**EDIT : Other solutions are better than this since they sort by pair ends, instead of pair starts. :)**

The idea is to sort the pairs on their start.

The rest of the idea is to do the longest increasing subsequence with binary search.

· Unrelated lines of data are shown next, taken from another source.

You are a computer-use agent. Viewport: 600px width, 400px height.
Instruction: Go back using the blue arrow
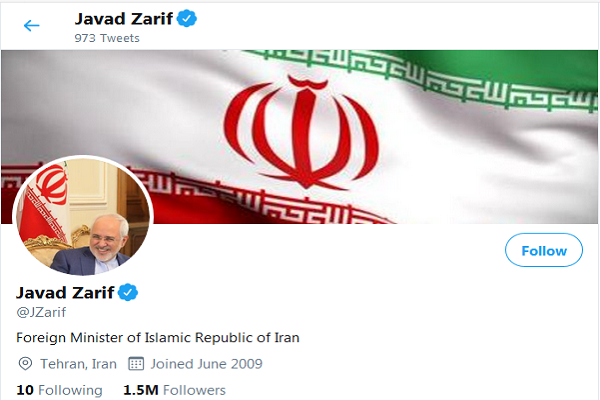click(31, 26)
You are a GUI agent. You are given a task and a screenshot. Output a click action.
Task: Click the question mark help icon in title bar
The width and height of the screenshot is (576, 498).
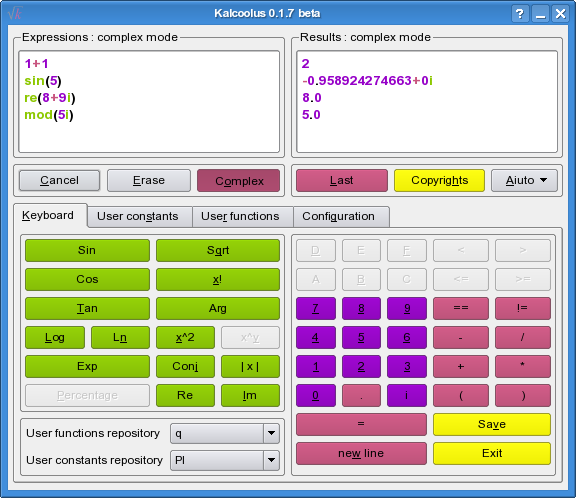pos(520,14)
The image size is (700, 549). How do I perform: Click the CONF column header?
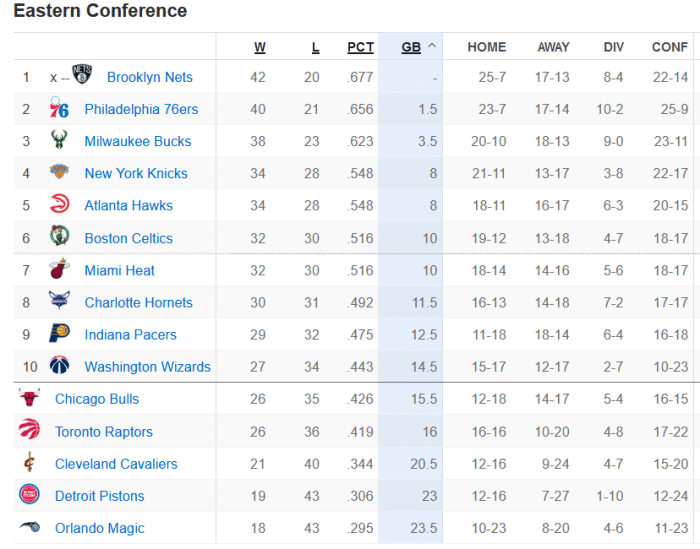point(669,47)
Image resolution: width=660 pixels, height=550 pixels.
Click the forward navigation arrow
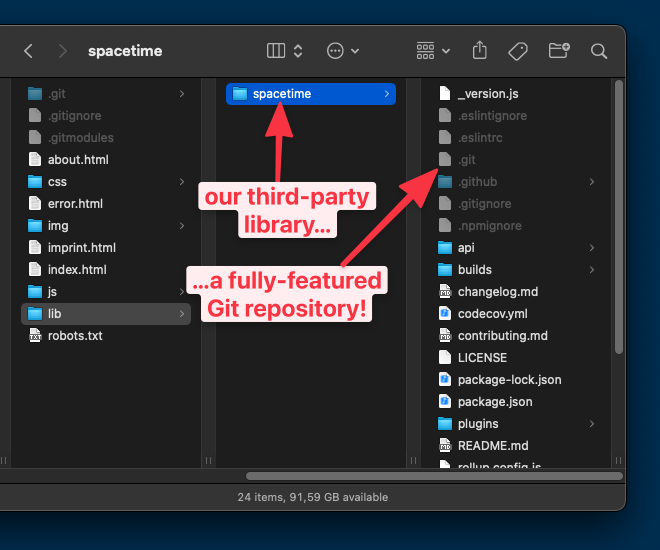(x=63, y=51)
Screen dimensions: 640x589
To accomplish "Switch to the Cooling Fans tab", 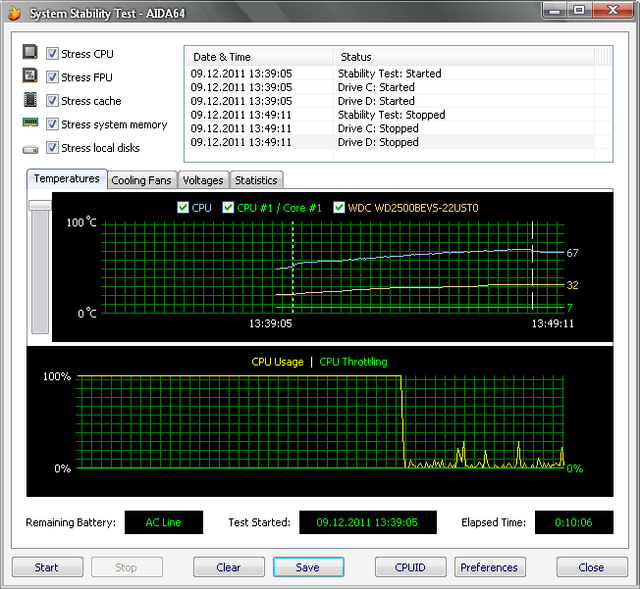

Basically first ignore the ones with duplicate start(since you've already picked the best choice). For other pairs, don't take action if something needs to be replaced in the chain with same 'end'. Also, consider them equal (`a[1] == b[0]`

) and take no action on them.

```
public int findLongestChain(int[][] pairs) {
Arrays.sort(pairs, (a,b)->a[0] != b[0] ? a[0] - b[0] : a[1] - b[1]);
List<int[]> chain = new ArrayList<>();
chain.add(pairs[0]);
for(int i = 1; i < pairs.length; i++) {
int[] pair = pairs[i];
if(pairs[i][0] == pairs[i-1][0]) continue;
int idx = Collections.binarySearch(chain, pair,(a,b) -> a[1] == b[0] ? 0 : a[1] - b[1]);
if(idx < 0) {
if(-idx-1 < chain.size()) chain.set(-idx-1, pair);
else {
if(chain.get(chain.size()-1)[1] > pair[1]) {
chain.set(-idx-1-1, pair);
}else if(chain.get(chain.size()-1)[1] < pair[0]){
chain.add(pair);
}
}
}
}
return chain.size();
}
```